In Ohio, Webb’s chief argument is that a fire investigator wrongly concluded that the 1990 blaze started near a closet or a bathroom where Webb acknowledged he was standing.
In a report submitted on Webb’s behalf earlier this month, Gerald Hurst, a chemist and fire investigator in Austin, Texas, said that based on gasoline-spill experiments conducted around the U.S. in the years since the crime, the origin of the fire could have been anywhere on the main floor.
That is important to Webb’s case because of statements by one of his teenage daughters that she saw “a man in red” in the house the morning of the fire. Webb’s attorneys argue that that person could have been the boyfriend of Webb’s other daughter.

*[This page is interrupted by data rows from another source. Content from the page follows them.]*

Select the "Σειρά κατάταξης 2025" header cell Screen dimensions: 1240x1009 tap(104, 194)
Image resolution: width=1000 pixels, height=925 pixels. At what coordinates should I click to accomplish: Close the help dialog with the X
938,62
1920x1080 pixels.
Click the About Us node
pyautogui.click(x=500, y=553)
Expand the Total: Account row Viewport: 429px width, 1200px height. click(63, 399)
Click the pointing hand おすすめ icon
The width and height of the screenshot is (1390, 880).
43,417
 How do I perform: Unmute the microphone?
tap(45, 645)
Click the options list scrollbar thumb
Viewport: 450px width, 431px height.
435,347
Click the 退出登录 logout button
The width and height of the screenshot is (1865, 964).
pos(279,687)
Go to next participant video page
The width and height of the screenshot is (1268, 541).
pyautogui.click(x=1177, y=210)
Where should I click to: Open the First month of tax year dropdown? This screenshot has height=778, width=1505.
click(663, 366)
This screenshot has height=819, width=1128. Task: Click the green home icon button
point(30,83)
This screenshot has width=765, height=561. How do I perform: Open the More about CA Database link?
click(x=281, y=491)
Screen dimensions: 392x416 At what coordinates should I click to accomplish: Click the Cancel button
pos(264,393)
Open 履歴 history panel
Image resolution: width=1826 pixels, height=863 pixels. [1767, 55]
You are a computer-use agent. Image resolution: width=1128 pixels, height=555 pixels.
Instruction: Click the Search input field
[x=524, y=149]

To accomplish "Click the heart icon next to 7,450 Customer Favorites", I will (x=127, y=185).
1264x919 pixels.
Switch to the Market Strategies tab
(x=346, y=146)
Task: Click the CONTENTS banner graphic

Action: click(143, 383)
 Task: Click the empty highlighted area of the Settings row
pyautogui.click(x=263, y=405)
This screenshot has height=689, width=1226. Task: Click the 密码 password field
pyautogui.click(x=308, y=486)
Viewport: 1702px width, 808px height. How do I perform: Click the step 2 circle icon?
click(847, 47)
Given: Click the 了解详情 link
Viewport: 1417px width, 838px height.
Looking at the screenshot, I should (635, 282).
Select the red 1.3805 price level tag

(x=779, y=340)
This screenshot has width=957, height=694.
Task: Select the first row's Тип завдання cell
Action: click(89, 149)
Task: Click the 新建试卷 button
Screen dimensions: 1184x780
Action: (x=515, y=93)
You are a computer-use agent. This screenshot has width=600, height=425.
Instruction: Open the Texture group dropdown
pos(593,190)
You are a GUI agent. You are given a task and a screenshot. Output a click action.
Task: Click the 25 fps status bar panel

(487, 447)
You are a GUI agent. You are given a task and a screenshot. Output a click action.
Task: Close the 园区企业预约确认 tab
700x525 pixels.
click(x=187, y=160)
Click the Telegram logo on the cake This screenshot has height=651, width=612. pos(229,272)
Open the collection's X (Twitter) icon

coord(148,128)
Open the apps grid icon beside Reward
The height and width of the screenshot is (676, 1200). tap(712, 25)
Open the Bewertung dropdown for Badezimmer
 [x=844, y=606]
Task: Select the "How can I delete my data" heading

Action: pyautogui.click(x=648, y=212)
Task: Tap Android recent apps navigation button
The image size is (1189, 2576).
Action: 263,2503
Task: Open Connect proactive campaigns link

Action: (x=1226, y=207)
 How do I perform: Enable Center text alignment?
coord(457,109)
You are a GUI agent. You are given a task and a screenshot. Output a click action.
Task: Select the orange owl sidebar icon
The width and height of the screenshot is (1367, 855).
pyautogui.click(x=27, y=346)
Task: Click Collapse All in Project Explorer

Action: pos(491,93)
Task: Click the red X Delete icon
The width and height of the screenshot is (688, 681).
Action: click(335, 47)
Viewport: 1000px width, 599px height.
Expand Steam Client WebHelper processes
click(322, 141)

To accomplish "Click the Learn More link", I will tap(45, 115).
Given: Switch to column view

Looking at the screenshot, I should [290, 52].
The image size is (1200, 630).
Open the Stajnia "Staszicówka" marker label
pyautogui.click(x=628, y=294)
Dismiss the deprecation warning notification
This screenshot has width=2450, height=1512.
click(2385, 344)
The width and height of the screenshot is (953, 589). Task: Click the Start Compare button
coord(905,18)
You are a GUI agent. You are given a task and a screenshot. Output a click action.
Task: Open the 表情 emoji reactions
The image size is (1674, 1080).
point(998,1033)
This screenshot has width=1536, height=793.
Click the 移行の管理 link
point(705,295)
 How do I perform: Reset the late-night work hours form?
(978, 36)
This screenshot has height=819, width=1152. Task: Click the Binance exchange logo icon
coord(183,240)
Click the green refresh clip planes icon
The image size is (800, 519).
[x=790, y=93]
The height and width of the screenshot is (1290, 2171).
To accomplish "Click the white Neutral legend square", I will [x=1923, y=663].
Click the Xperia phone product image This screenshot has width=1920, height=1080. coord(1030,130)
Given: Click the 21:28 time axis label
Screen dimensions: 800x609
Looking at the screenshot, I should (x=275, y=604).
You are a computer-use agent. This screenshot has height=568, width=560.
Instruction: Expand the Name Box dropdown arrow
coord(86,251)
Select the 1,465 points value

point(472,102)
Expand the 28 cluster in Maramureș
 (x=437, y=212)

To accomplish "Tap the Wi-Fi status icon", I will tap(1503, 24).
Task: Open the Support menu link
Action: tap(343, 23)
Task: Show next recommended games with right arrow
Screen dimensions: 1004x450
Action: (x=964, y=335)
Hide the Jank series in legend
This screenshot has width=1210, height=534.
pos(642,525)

Webb’s lawyers acknowledge Hurst’s findings don’t exonerate Webb, but say they raise enough questions to justify a new trial.
Prosecutors dismiss the “man in red” theory, saying the girl’s statements varied, that no evidence implicating the boyfriend was found, and that the daughter could have actually seen Webb holding a red gas can. They say Webb is presenting nothing new.
Webb is making “a contention of innocence that is refuted by the hard evidence in the case,” Clermont County prosecutors said in their filing with the parole board.
Innocence Projects around the country, which previously concentrated on defendants whose convictions could be challenged through DNA, have taken on a number of deadly arson cases in recent years, including ones in Michigan, Iowa and Pennsylvania.
In Pennsylvania, Han Tak Lee has long argued that the 1989 fire that killed his 20-year-old daughter in a cabin at a religious retreat was an accident. On Friday, a federal appeals court ruled that Lee, who is serving a life sentence, can challenge testimony presented at his trial as unreliable according to newly developed scientific methods.
The investigators who testified against Lee relied on once-common beliefs when they said that because the fire spread rapidly and was particularly hot, it must have been arson.
But tests conducted in the 1990s showed that fires can hit the point of “flashover” – when all combustible surfaces ignite at once – in under four minutes with no accelerants.
Connections between a fire’s speed and heat and the possibility of arson have “been discredited and shown to be much less significant than previously thought in the investigation of a fire,” Florida-based fire scientist John Lentini, one of America’s leading independent fire analysts, said in a 2002 affidavit on Lee’s behalf.
“Back in the day there were a lot more fires called arson that were actually accidents,” Lentini said in an interview. “There was a lot of misinformation out there.”
Just over a year ago in Massachusetts, a federal judge granted James Hebshie a new trial on charges he burned down his convenience store for the insurance money, and prosecutors subsequently agreed to drop the case. The judge said Hebshie’s lawyers should have challenged a weak government case.
“By 2006, when Hebshie’s trial took place, a number of articles in legal journals and cases cast a critical eye on the scientific reliability of arson evidence, methodologies, and techniques,” wrote Judge Nancy Gertner.
The judge also noted that the testimony of the handler of the dog used to detect an accelerant “was a lengthy, almost mystical, account of the dog’s powers.”